Re: Picking Off Lists That Have No Numbers
- To: mathgroup at smc.vnet.net
- Subject: [mg99548] Re: Picking Off Lists That Have No Numbers
- From: Szabolcs Horvát <szhorvat at gmail.com>
- Date: Thu, 7 May 2009 06:39:41 -0400 (EDT)
- References: <gtrl29$1o5$1@smc.vnet.net>
Gregory Lypny wrote: > Hi everyone, > > In a previous thread, "Select and Cases Give Different Answers," I > discussed a bug, confirmed by others on the list and which Daniel > Lichtblau of Wolfram said has been fixed in the development kernel, > and I wonder whether we have the same problem here. > > I want to know if a list has no numbers in it. Here I get the wrong > answer for the first list. > > FreeQ[#, _Number] & /@ {{"NA", 2.3, 3/8}, {"NA", "NA", "NA"}} > > yields {True, True} > And same here. > > MemberQ[#, _Number] & /@ {{"NA", 2.3, 3/8}, {"NA", "NA", "NA"}} > > {False, False} The pattern _Number matches expressions whose head is Number. Number usually not used as the head of anything in Mathematica.

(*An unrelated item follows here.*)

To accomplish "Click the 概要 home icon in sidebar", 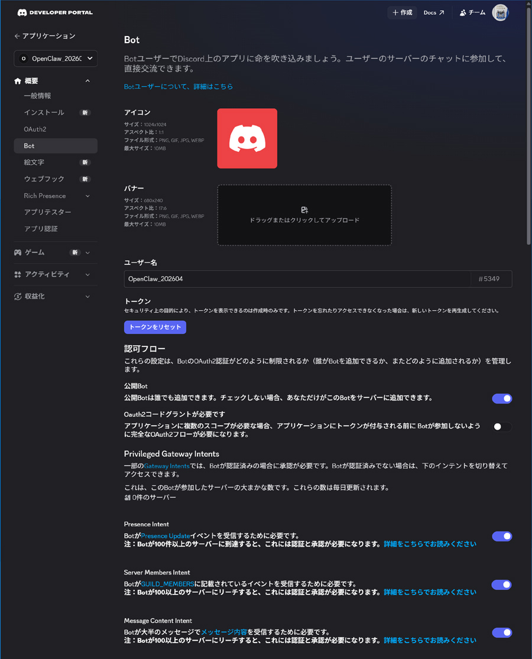I will tap(17, 80).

Head /@ {"NA", 2.3, 3/8} {String, Real, Rational} Try _?NumberQ instead. > > If I use Real or Rational for the criterion, I get the right answers, > but that's no good if you have some lists that are mixtures of strings > and reals and others that are mixtures of strings and rationals. > > FreeQ[#, _Real] && FreeQ[#, _Rational] > & /@ {{"NA", 2.3, 3/8}, {"NA", "NA", "NA"}, {"NA", 2.3, "NA"}, {"NA", > 2.3, 9.4}} > > Now this works. > > Count[#, _String] == Length[#] & /@ {{"NA", 2.3, 3/8}, {"NA", "NA", > "NA"}} > > {False, True} > > But this does not! > > Count[#, _Number] == 0 & /@ {{"NA", 2.3, 3/8}, {"NA", "NA", "NA"}} > > {True, True} > > I don't mean to be a pain, but it is important in my sample selection > procedures to be able to make the distinction between strings and > numbers, so I'd be interested in knowing whether I'm misunderstanding > properties such as Number or Numeric (don't really know the > difference) or this is a bug. > Again, _SomeHead matches expressions with head SomeHead. All expression have one unique head, so if something is e.g. Rational it cannot be Real or something else at the same time.